Reproduce the items from the very first one through the line containing "Click the #", replacing "hamburger menu" with "navigation menu" and leaving everything else unchanged.
==============================
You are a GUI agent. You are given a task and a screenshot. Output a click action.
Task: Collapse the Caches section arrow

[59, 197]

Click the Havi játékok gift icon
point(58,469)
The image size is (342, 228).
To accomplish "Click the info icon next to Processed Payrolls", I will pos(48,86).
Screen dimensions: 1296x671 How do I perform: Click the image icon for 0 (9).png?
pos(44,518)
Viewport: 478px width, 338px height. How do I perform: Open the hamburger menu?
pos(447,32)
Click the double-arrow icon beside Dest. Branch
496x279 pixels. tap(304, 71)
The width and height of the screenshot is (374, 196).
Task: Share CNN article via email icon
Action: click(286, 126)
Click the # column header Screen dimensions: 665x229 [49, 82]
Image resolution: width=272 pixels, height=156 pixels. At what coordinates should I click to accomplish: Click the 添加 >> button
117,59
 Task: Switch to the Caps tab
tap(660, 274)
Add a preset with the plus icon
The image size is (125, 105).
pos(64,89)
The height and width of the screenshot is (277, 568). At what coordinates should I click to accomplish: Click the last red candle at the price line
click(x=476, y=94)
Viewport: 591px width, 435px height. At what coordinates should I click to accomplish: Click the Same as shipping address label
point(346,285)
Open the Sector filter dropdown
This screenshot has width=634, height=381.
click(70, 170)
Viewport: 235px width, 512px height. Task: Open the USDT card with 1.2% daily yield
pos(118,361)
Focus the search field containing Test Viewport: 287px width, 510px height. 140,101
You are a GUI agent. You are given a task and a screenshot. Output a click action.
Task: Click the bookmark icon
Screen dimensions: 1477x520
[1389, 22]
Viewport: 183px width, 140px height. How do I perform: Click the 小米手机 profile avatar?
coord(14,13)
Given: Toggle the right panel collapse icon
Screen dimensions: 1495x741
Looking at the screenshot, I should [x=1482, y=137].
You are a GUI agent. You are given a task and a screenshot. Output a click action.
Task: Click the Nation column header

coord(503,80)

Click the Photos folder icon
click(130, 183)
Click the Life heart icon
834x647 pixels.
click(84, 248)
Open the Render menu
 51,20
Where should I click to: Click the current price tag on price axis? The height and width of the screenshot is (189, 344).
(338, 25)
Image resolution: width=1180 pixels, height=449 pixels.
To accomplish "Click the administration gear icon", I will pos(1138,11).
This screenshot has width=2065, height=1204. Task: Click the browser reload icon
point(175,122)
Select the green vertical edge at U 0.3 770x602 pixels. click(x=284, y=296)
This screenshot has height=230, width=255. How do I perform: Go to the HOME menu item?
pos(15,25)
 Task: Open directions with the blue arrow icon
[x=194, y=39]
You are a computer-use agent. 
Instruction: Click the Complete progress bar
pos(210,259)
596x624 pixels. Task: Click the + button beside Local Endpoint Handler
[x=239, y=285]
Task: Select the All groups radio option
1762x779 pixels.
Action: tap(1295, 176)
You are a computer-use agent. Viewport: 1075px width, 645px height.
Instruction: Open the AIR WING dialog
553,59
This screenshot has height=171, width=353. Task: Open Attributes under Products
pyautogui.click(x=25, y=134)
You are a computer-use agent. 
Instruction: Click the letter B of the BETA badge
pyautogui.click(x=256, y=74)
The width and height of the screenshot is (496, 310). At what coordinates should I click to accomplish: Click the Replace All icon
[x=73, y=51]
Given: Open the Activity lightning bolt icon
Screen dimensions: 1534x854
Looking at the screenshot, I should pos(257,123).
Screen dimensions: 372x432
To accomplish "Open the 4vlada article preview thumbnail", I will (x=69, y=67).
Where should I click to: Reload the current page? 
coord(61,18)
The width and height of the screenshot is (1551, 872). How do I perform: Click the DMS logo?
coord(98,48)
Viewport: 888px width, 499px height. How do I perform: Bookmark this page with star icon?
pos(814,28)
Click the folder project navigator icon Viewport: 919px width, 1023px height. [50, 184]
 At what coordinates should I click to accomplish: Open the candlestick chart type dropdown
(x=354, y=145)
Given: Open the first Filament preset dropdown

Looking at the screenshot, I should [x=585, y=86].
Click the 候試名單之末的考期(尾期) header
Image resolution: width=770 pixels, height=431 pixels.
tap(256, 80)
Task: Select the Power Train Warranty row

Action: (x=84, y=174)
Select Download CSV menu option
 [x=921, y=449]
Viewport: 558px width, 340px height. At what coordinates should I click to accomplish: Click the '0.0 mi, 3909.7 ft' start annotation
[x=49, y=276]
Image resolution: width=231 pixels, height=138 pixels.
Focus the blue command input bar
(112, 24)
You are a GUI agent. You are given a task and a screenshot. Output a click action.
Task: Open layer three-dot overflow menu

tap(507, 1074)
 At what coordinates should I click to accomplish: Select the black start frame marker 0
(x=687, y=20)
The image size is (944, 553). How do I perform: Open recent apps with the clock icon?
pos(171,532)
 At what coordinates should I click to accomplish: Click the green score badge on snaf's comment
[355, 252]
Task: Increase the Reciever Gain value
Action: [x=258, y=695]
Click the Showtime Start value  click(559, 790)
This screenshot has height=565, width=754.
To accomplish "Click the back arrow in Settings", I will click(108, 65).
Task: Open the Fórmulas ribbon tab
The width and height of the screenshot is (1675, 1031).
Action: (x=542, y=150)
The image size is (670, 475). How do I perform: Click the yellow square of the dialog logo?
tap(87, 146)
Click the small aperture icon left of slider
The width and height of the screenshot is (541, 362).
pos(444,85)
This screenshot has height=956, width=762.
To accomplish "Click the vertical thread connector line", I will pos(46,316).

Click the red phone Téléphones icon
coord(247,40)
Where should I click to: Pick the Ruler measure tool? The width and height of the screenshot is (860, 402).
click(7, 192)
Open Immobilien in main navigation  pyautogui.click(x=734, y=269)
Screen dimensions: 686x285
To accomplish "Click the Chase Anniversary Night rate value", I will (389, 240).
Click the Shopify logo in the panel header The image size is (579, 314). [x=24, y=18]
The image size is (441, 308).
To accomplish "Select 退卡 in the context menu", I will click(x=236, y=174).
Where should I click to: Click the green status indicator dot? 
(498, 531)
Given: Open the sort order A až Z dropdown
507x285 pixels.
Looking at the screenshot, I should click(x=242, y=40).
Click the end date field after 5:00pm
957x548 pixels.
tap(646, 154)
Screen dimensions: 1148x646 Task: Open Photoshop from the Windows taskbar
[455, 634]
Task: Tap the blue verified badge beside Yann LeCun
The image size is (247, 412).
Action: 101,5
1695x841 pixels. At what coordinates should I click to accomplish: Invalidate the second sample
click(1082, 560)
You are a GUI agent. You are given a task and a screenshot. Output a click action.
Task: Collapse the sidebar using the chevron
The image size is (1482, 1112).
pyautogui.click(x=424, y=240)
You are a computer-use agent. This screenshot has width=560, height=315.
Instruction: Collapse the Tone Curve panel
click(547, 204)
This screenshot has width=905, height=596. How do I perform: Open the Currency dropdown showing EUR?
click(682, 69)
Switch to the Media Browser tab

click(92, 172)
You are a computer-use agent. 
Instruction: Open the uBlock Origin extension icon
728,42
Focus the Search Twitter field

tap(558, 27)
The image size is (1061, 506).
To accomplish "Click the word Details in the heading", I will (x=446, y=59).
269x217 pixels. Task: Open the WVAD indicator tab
==============================
#### [TASK RESPONSE]
You are a GUI agent. You are given a task and a screenshot. Output a click action.
Task: Collapse the Caches section arrow

[59, 197]

Click the Havi játékok gift icon
point(58,469)
The image size is (342, 228).
To accomplish "Click the info icon next to Processed Payrolls", I will pos(48,86).
Screen dimensions: 1296x671 How do I perform: Click the image icon for 0 (9).png?
pos(44,518)
Viewport: 478px width, 338px height. How do I perform: Open the navigation menu?
pos(447,32)
Click the double-arrow icon beside Dest. Branch
496x279 pixels. tap(304, 71)
The width and height of the screenshot is (374, 196).
Task: Share CNN article via email icon
Action: click(286, 126)
Click the # column header Screen dimensions: 665x229 [49, 82]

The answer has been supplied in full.